Lettres du pays de Narnia. C.S. Lewis écrit aux enfants

mai 2020

134 pages

14 euros

imprimé en France

Quel enfant n'a jamais rêvé recevoir une réponse personnelle de son auteur favori ? Qu'il s'agisse du temps qu'il fait ou de conseils d'écrivain à écrivain, C. S. Lewis trouve la juste distance, celle de la complicité respectueuse. Avec simplicité, il prodigue quelques conseils pour mieux lire et mieux écrire, dissipe une incompréhension et conclut le plus souvent en se confiant aux prières de son jeune interlocuteur.
L'immense attention accordée aux enfants, la tendresse et l'humour (anglais) qui émanent de cette correspondance laissent deviner une très belle personnalité.

Ce livre est inclassable : ni essai, ni roman, ni témoignage, ni biographie ! Quoi alors ? Florilège épistolaire serait la définition la plus juste.
La lecture de l'introduction s’avère passionnante, fort utile avant de se plonger dans les lettres car elle en dessine le contexte historique et biographique de C. S. Lewis. « Pendant plus de vingt ans, des piles de cartes et de lettres étaient livrées chaque jour, hormis les jours fériés, aux Kilns, la demeure de briques rouges de M. Lewis. À mesure que le courrier arrivait, le professeur se mettait à son bureau et répondait à ses correspondants.

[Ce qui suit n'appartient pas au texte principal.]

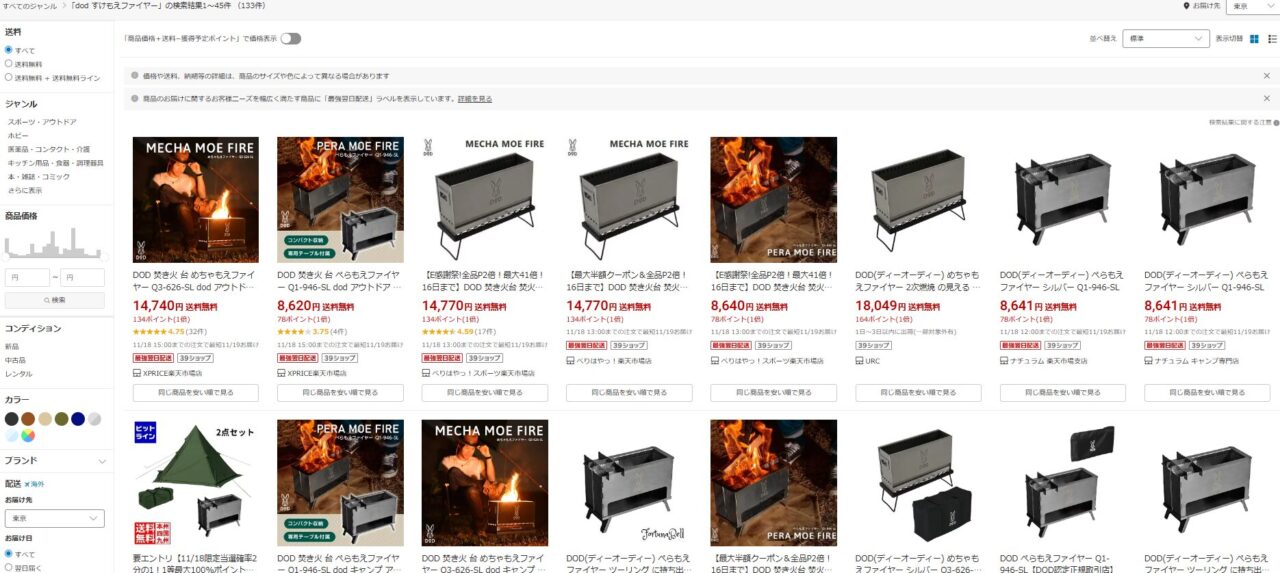Filter by 中古品 condition

coord(15,360)
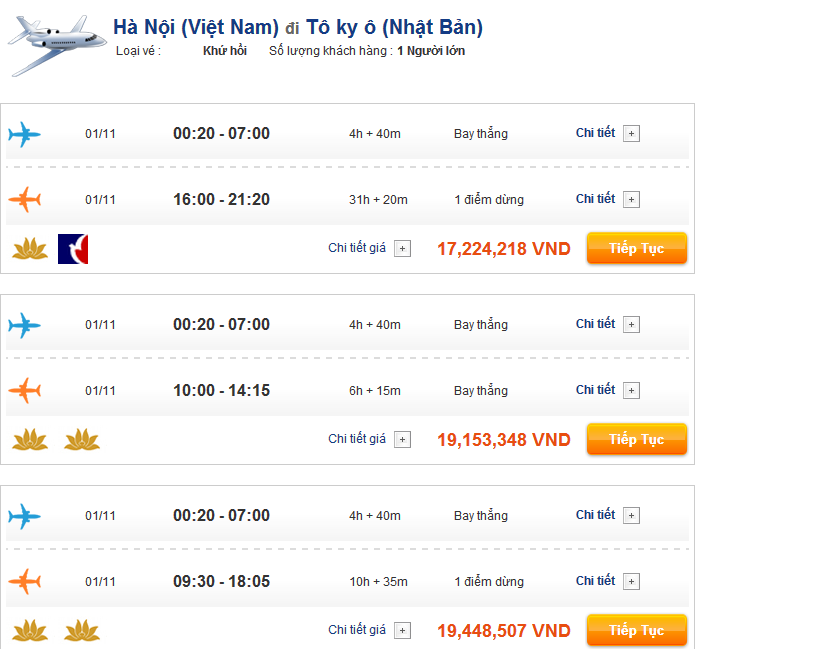816x649 pixels.
Task: Click orange return plane icon on 10:00 - 14:15 flight
Action: click(24, 391)
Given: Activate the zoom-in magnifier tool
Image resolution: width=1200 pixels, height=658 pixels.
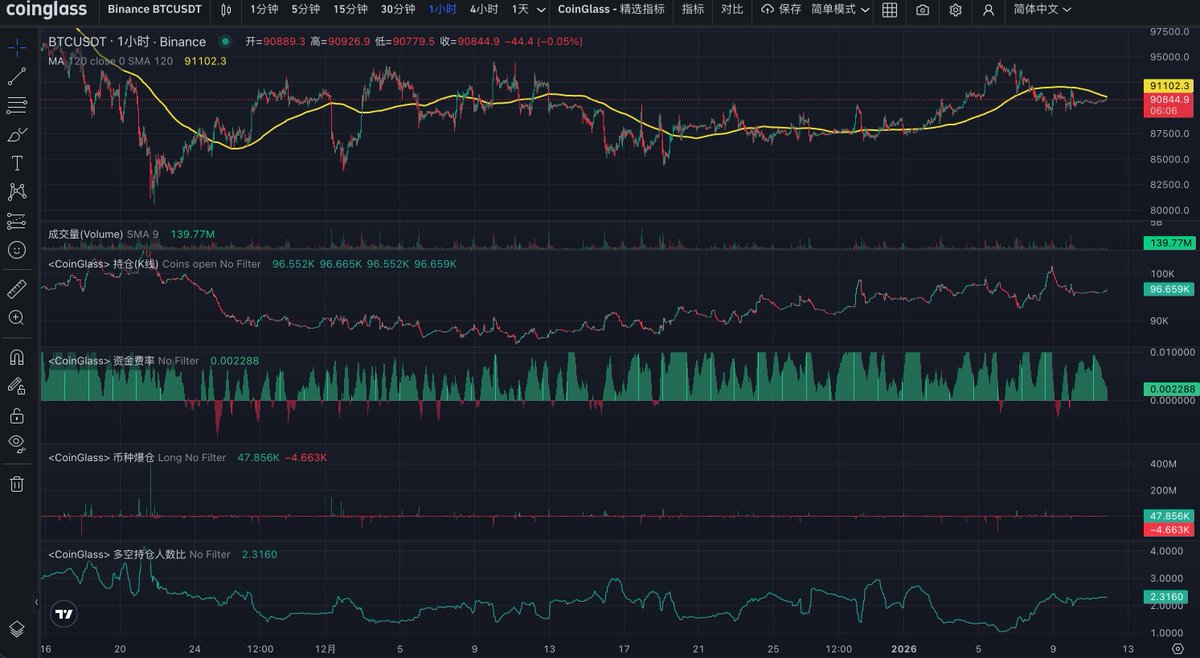Looking at the screenshot, I should [x=17, y=317].
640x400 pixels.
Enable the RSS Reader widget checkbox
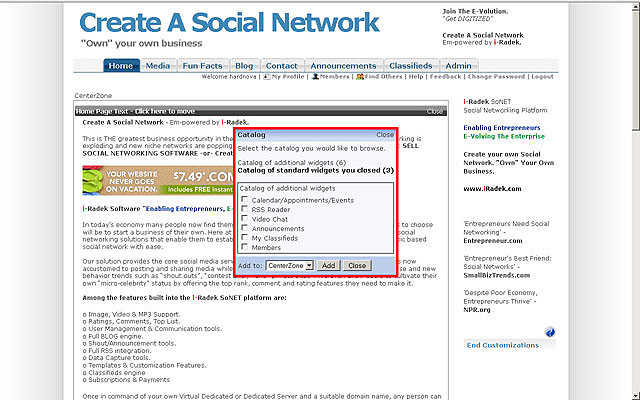(245, 209)
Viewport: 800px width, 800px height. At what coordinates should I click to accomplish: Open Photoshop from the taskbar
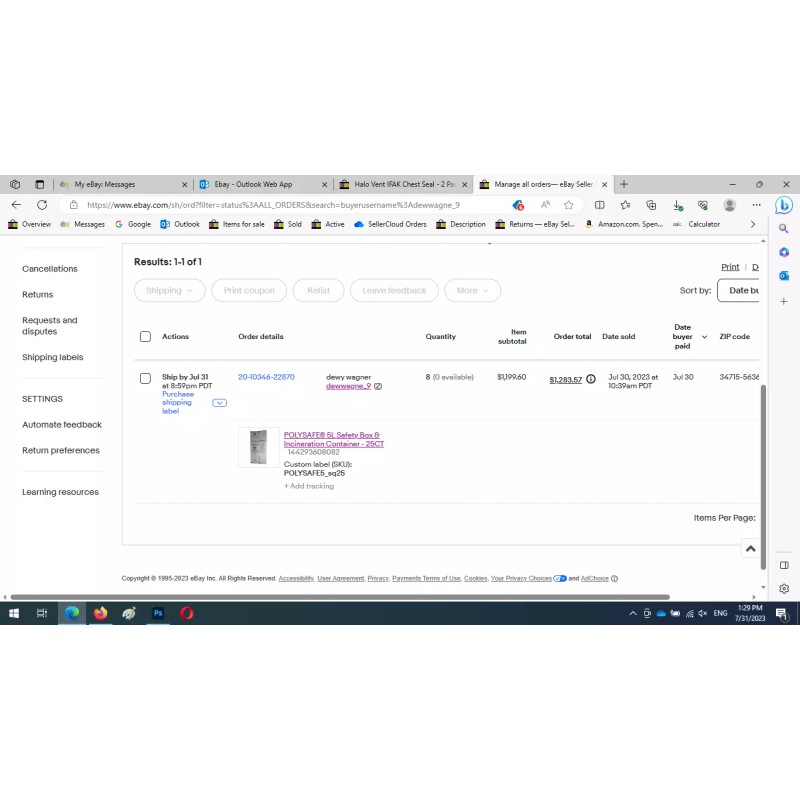(158, 613)
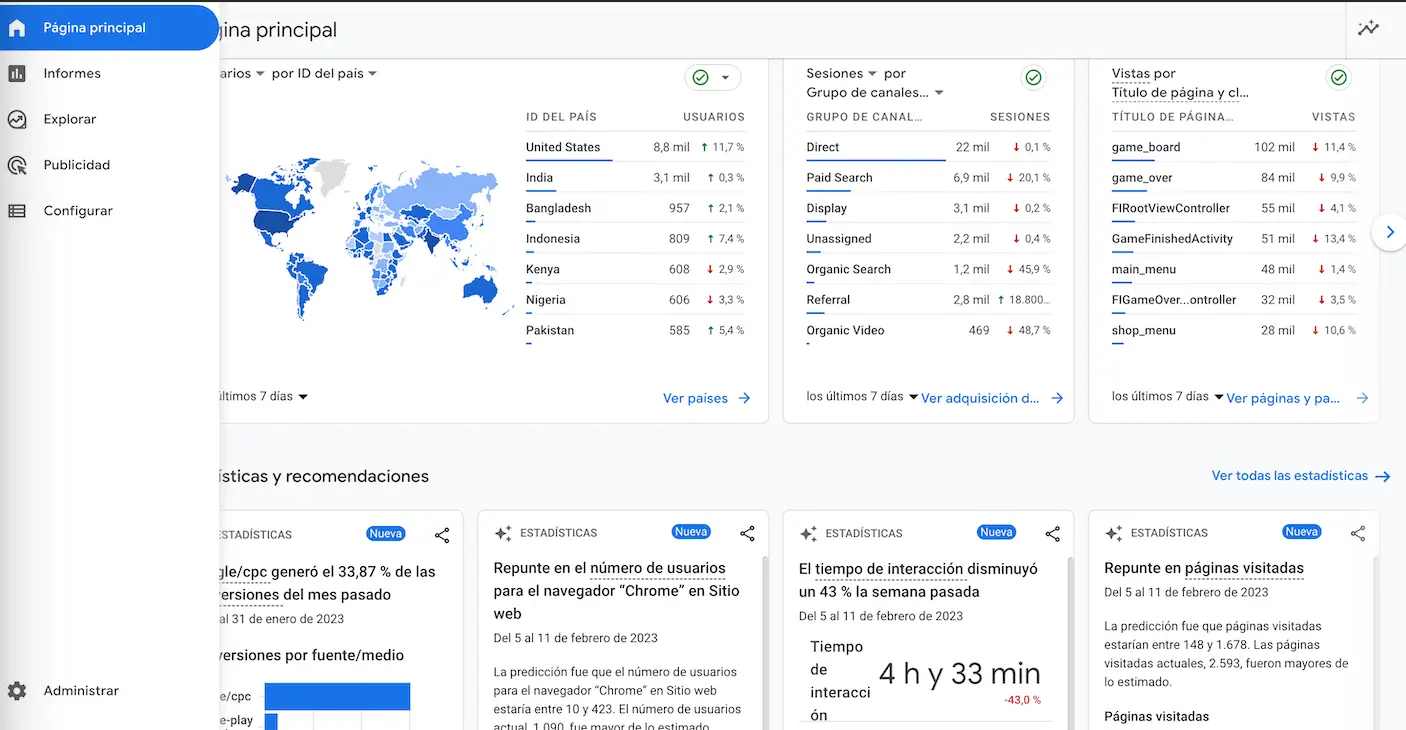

Il passait réellement une heure ou plus chaque matin à lire le courrier et à rédiger ses réponses. »


Professeur d’anglais et de littérature au Magdalen College de l’université d’Oxford, il avait déjà publié quinze ouvrages au moment où il commença à écrire ces lettres, en 1944.

Découvrir ses livres :
Le Monde de Narnia, sept tomes : Le Lion, la Sorcière blanche et l'Armoire magique · Le Prince Caspian · L'Odyssée du Passeur d'Aurore · Le Fauteuil d'argent · Le Cheval et son écuyer · Le Neveu du magicien · La Dernière Bataille

Quelques extraits de lettres :

Oxford, 7 mai 1954
Chère Joan,
Merci pour ta lettre et les images. Tu as vraiment de la chance d’avoir une armure : j’aurais aimé en avoir une quand j’étais jeune garçon, mais je n’en ai jamais eue. Le genre que tu portes irait encore mieux à des Vikings, etc. qu’à des chevaliers
du roi Arthur. Quant à la question de savoir s’il y aura plus de sept tomes sur le monde de Narnia, n’est-il pas préférable de s’arrêter lorsque les gens en demandent davantage plutôt que de continuer jusqu’à ce qu’ils s’en lassent ?
Affectueuses pensées,
Bien à toi
C. S. Lewis

Dans celle-ci, C.S. Lewis prodigue quelques conseils d’écrivain à une jeune plume.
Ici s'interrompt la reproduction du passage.